YOUR OBJECTIVE:
Change "Toggle" to "Press" in the items starting with the line with "I will pos(280,508)." and going on through the line with "Action: (x=798, y=15)", then write out those lines with everything else left as it is.

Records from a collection
☆ ☆ ☆

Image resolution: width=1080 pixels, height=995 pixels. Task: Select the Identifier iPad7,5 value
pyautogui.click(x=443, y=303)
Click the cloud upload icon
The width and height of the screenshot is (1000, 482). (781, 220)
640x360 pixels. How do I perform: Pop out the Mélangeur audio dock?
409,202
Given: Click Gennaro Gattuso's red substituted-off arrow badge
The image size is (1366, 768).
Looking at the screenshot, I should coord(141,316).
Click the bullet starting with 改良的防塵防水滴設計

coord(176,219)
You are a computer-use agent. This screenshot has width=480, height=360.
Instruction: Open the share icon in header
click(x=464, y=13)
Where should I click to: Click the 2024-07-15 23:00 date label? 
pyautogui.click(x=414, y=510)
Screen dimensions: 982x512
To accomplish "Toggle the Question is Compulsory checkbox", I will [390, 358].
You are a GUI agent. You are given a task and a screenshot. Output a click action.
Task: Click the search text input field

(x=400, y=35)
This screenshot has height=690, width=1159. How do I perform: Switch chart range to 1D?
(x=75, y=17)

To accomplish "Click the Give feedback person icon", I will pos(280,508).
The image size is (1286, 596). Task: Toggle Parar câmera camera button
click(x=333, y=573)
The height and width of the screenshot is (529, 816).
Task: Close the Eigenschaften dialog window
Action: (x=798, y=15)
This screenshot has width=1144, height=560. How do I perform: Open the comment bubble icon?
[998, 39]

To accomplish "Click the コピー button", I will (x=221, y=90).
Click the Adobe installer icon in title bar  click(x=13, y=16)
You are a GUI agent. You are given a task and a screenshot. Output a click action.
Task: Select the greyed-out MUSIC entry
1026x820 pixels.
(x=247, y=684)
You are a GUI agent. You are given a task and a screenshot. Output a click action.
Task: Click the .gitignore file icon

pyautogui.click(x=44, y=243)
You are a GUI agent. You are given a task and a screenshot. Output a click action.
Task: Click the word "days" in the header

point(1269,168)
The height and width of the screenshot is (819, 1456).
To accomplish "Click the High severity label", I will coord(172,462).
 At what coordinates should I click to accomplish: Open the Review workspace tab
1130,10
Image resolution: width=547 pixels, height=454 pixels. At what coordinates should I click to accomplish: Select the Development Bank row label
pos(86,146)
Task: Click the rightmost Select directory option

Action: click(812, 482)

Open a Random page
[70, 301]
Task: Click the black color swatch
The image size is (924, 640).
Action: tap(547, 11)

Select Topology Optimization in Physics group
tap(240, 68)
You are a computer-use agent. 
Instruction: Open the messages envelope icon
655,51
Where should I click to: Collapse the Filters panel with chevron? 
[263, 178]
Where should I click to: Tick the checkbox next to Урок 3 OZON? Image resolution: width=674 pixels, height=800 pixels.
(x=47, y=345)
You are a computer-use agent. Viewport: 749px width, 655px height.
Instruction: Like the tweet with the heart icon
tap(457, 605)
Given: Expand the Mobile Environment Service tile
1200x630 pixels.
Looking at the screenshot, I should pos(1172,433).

☆ ☆ ☆

TASK RESPONSE:
To accomplish "Click the Give feedback person icon", I will pos(280,508).
The image size is (1286, 596). Task: Press Parar câmera camera button
click(x=333, y=573)
The height and width of the screenshot is (529, 816).
Task: Close the Eigenschaften dialog window
Action: (x=798, y=15)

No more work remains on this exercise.